SUMMARY OF THE TESTIMONY OF VICTOR C. VAUGHAN

MR. VAUGHAN: I am thoroughly desirous that

something should be done to

regulate the use of preservatives in foods.

MR. BURKE: Where would you draw the line? Where

would you fix the point

beyond which it would be dangerous to go in the use of

benzoic acid, as to

quantity?

MR. VAUGHAN: That brings up a very interesting

point. * * * It seems to me

that that ought to be settled by a commission of

experts, as to what

preservatives could be used and in what amounts they

could be used, and in what

foods they might be used.

MR. STEVENS: In other words, you want a board or

bureau of standards?

MR. VAUGHAN: I think so.

MR. BURKE: Have you not an opinion of your own in

regard to the matter?

MR. VAUGHAN: Yes; I have an opinion of my own, but

that opinion might be

changed by further study of the subject. I am sure

that benzoic, acid in the

quantities in which it is used in tomato catsup, sweet

pickles, etc., does not

do any harm. I should be opposed to the use of

formaldehyde in milk in any

quantity, or the use of any other preservatives in

milk. I have testified

repeatedly against the use of sulphite of soda on

Hamburger steak. I am

thoroughly in sympathy with the Hepburn bill. It does

seem to me, however, that

it is the part of wisdom not to say that preservatives

shall not be used at all,

but to find out what foods need preservatives, and in

what quantities they might

be used with safety.

MR. BURKE: Is not formaldehyde used very generally

now in preserving cream

and milk?

MR. VAUGHAN: I do not think it is used generally.

It is used to some extent.

MR. BURKE: Where cream is gathered up and shipped

some distance to a creamery

they use some preservatives, and usually formaldehyde,

do they not?

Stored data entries
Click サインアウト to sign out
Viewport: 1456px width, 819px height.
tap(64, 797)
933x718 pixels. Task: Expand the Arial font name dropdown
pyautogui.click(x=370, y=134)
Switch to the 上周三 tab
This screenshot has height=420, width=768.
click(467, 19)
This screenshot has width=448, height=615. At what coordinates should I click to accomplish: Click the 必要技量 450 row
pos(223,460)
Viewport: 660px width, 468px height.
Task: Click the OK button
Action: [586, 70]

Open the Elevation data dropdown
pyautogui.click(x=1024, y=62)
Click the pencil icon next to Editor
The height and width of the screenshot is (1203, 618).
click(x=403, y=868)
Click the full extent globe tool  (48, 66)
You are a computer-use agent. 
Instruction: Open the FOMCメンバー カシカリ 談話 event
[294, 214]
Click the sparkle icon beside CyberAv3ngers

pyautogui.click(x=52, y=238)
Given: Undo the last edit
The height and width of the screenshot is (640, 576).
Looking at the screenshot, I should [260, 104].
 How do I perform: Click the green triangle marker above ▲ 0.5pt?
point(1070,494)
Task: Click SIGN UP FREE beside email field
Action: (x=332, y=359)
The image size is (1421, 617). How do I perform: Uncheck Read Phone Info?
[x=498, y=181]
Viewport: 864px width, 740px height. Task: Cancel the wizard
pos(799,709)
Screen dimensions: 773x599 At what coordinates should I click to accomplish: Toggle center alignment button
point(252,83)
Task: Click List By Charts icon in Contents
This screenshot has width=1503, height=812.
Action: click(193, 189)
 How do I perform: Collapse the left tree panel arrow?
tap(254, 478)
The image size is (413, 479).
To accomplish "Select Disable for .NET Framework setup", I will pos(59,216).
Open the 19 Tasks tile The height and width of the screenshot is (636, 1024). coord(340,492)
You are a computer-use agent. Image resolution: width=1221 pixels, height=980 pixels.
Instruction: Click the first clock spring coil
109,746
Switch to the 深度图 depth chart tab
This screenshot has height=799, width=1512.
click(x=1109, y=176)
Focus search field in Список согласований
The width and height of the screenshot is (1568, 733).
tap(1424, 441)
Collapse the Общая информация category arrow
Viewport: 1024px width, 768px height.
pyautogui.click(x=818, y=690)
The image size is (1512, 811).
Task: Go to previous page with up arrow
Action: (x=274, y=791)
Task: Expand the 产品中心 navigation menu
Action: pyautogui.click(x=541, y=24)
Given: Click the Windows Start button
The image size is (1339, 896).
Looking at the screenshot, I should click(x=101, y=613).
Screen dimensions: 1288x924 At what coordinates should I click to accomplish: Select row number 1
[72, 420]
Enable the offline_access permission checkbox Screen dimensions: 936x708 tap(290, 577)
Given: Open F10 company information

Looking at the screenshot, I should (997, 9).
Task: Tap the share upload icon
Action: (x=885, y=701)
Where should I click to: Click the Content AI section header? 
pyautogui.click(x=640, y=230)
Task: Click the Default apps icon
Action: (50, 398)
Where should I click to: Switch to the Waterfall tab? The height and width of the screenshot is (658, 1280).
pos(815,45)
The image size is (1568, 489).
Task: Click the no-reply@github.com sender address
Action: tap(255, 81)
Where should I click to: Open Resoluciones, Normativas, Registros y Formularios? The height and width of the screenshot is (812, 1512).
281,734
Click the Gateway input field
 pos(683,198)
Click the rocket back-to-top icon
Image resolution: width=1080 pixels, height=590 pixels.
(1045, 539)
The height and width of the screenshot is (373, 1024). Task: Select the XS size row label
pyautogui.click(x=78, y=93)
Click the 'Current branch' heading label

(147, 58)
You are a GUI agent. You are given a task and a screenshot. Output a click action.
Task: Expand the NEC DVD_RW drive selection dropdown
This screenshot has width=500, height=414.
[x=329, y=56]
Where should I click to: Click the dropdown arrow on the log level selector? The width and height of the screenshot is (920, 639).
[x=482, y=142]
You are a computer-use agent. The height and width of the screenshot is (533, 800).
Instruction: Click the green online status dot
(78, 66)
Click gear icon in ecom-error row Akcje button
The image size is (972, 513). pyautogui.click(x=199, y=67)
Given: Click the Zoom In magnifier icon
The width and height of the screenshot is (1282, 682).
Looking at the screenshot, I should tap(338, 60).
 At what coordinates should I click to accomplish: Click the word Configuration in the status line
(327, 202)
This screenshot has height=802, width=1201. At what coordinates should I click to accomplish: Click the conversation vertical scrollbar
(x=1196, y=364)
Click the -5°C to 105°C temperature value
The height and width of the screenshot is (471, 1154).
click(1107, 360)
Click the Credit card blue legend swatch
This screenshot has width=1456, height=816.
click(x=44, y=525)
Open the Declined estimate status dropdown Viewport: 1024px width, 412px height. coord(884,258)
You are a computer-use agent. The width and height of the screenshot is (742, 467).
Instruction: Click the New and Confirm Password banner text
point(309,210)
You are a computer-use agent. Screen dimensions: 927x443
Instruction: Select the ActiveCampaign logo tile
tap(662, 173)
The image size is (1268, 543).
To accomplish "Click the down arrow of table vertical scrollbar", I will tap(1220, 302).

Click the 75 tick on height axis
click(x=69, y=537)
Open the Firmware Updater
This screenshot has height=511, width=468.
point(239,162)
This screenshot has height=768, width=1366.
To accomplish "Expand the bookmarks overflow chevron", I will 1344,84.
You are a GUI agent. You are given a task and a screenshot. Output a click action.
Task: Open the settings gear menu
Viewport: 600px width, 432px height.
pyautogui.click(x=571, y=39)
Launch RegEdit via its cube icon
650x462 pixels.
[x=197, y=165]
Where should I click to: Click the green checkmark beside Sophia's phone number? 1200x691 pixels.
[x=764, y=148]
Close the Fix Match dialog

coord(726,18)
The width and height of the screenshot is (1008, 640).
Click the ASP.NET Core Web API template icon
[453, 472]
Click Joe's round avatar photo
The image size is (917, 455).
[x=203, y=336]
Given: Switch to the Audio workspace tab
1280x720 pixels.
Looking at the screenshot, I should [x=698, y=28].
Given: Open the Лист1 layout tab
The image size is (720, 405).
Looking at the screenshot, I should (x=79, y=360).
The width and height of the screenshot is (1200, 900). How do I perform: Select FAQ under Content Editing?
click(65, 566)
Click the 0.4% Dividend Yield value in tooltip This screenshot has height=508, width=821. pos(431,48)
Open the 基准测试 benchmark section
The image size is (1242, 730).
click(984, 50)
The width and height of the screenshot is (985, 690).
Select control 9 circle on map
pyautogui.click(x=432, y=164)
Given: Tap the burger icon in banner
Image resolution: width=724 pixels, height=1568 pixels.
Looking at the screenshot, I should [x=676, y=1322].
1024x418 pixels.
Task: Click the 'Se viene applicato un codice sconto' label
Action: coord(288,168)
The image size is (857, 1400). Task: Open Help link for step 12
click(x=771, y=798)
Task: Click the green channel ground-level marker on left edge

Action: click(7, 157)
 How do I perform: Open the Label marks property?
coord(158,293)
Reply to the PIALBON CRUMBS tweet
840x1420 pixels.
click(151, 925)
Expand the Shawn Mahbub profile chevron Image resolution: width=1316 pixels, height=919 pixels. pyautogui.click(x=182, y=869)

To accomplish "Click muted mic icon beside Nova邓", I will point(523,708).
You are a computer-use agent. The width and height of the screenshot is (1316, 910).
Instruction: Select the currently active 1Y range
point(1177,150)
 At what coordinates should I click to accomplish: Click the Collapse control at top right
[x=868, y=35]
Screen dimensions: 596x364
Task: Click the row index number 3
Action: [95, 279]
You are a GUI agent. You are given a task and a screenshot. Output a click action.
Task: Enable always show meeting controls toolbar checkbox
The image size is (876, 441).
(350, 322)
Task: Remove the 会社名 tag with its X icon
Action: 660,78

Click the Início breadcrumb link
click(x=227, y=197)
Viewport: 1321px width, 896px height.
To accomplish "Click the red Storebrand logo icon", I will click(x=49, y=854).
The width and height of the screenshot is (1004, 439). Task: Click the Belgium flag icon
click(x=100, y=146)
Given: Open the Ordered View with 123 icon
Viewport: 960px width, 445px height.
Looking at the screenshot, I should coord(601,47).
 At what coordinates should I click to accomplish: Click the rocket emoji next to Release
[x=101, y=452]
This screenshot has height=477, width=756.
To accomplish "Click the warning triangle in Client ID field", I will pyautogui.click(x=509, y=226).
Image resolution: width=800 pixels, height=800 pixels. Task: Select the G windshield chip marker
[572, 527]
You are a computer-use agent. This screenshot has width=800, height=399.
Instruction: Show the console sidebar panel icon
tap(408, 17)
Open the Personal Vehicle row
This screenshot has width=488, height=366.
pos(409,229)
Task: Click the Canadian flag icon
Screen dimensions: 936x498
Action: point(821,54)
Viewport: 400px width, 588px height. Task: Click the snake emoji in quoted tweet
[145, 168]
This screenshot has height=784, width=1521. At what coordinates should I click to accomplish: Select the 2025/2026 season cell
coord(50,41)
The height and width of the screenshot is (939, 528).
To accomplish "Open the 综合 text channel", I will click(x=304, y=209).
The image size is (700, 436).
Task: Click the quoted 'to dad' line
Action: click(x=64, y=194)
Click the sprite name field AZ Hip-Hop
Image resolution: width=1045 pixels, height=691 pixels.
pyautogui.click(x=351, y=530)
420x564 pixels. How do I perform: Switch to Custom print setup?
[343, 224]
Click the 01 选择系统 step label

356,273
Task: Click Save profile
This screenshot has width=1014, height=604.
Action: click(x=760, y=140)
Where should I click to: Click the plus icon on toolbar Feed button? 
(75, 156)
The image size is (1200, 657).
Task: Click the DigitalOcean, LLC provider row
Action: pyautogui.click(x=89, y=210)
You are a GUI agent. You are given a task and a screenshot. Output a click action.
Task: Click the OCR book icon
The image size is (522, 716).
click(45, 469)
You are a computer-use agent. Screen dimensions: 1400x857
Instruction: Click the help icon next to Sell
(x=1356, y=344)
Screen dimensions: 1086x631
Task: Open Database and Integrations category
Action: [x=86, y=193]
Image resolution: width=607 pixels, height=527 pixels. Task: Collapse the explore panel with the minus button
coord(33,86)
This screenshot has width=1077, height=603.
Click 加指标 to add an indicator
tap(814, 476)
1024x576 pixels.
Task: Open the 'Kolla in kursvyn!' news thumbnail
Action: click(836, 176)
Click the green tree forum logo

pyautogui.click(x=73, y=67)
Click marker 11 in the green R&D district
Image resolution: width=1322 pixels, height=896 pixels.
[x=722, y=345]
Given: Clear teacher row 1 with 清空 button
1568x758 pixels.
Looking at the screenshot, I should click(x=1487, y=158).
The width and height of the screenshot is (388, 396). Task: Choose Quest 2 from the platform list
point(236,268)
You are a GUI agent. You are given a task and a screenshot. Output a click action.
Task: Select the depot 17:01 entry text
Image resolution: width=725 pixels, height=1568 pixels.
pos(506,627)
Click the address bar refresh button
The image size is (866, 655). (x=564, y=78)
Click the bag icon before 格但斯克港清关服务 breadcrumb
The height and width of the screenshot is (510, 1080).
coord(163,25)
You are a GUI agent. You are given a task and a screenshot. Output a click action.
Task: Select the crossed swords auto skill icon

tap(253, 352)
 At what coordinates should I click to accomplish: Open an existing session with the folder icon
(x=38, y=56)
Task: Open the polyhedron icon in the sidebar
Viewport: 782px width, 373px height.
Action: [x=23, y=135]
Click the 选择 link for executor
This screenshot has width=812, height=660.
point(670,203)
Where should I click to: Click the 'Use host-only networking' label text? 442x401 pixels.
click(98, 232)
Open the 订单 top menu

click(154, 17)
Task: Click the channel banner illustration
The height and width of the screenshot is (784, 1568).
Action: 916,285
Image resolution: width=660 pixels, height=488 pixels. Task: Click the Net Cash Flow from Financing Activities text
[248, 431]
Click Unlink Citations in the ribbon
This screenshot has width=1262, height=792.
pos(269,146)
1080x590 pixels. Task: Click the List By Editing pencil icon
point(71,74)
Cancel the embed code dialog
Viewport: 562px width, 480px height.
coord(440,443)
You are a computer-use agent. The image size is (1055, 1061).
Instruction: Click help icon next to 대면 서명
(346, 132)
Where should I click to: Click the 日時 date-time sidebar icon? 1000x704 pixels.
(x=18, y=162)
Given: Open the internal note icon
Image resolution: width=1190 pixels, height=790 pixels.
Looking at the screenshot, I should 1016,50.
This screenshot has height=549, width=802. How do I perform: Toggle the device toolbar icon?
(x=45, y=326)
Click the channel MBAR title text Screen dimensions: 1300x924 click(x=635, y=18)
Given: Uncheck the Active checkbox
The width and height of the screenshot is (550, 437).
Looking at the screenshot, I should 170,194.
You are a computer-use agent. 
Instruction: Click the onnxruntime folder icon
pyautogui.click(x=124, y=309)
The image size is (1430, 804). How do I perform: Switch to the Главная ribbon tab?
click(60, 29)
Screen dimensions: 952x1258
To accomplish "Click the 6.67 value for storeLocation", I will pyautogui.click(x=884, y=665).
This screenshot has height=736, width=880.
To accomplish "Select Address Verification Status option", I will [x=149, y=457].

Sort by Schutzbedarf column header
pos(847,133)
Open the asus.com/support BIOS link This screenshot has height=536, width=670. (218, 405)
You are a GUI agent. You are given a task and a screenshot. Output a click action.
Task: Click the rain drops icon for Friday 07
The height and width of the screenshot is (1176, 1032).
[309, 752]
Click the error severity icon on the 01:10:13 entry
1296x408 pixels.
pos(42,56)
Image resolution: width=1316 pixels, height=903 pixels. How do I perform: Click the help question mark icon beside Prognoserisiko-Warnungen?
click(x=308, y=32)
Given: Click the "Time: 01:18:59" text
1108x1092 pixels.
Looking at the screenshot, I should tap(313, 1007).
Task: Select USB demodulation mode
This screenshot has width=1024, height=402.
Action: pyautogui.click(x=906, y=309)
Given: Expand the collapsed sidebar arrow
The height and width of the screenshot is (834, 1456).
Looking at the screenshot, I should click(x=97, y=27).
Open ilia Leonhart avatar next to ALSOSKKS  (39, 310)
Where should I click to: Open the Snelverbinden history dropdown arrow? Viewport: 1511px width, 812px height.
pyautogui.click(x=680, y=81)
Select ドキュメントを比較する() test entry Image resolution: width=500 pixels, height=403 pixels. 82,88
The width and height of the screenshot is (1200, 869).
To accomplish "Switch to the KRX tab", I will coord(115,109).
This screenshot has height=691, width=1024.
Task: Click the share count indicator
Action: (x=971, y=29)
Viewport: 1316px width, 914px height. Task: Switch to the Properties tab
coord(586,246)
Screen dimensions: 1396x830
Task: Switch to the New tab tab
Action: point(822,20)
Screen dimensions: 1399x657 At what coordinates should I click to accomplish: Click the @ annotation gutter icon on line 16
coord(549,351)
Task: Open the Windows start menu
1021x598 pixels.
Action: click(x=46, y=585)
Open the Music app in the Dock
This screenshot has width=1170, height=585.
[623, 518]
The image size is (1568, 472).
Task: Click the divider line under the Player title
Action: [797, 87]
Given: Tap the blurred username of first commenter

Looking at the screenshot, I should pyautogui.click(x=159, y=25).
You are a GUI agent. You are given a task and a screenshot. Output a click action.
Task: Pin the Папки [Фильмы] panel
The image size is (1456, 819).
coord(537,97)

• [Exercise requirements] Please write what comes next in the testimony on food preservatives, starting after Mr. Burke's last question about cream shipped to a creamery.

• [Answer space]
MR. VAUGHAN: I do not know. I have not found much

formaldehyde in cream.

Borax is used some, and one-half of one per cent of

boric acid is used.

Formaldehyde is used to some extent.

MR. MANN: Do you understand that the Hepburn bill

absolutely forbids the use

of preservatives?

MR. VAUGHAN: No, Sir; but I find that it puts into

the hands of one man, or

of one Department, at least, the question of deciding

as to the harmfulness of

preservatives.

MR, MANN: You say in the hands of one man or of one

Department. Eventually it

must be put into the hands of somebody to decide the

question, in your opinion,

I take it?

MR. VAUGHAN: Certainly, certainly.

MR. TOWNSEND: Right there I want to ask you this

question; as I understand,

some experiments have been made with benzoic acid to

determine whether it is

harmful or not, by giving doses of pure benzoic acid

to patients. What have you

to say in regard to that method of determining the

safety of benzoic

acid--whether it is harmful or otherwise?

MR. VAUGHAN: The experiments upon benzoic acid, I

understand, have been

finished by Dr. Wiley, but there is no report on them

up to the present time.

Dr. Wiley has made a report on boric acid as to

preservatives, and while I am a

personal friend of Dr. Wiley's, appreciate him very

highly and think greatly of

him, his experiments have shown that boric acid in

large amounts disturbs

digestion and interrupts good health, but they have

not shown that boric acid in

the small quantities which would be used as a

preservative, if used at all, has

any effect on the animal body.

MR. ADAMS: About what do you mean by " small

quantities " ?.

MR. VAUGHAN: I mean one-half of one per cent.

Dr. Vaughan then engaged in a somewhat animated

discussion with members of

the committee in regard to what kind of board should

be provided for in the law

to decide all these questions. At the end of this

discussion the following

questions were asked:

MR. BURKE: When benzoic acid is taken in excessive

quantities what is the

effect?

MR. VAUGHAN: In large quantities it irritates the

stomach. In very large

quantities it causes acute inflammation of the mucous

membranes of the stomach,

nausea, and vomiting.

The maximum medical dose of benzoic acid is about

ten grams, or one hundred

fifty grains, and larger amounts are likely to cause

inflammation of the

stomach.

MR. MANN: How much benzoic acid could one eat, day

after day, year after

year, without injury?

MR. VAUGHAN: I could not answer that.

MR. MANN: Have you any idea about it? How much can

you eat wholesomely

without injury?

MR. VAUGHAN: I should say certainly that the amount

that is found in your own

body, which is from one to ten grains a day.

MR. MANN: That is formed in addition to your own

body. I asked how, much can

you eat?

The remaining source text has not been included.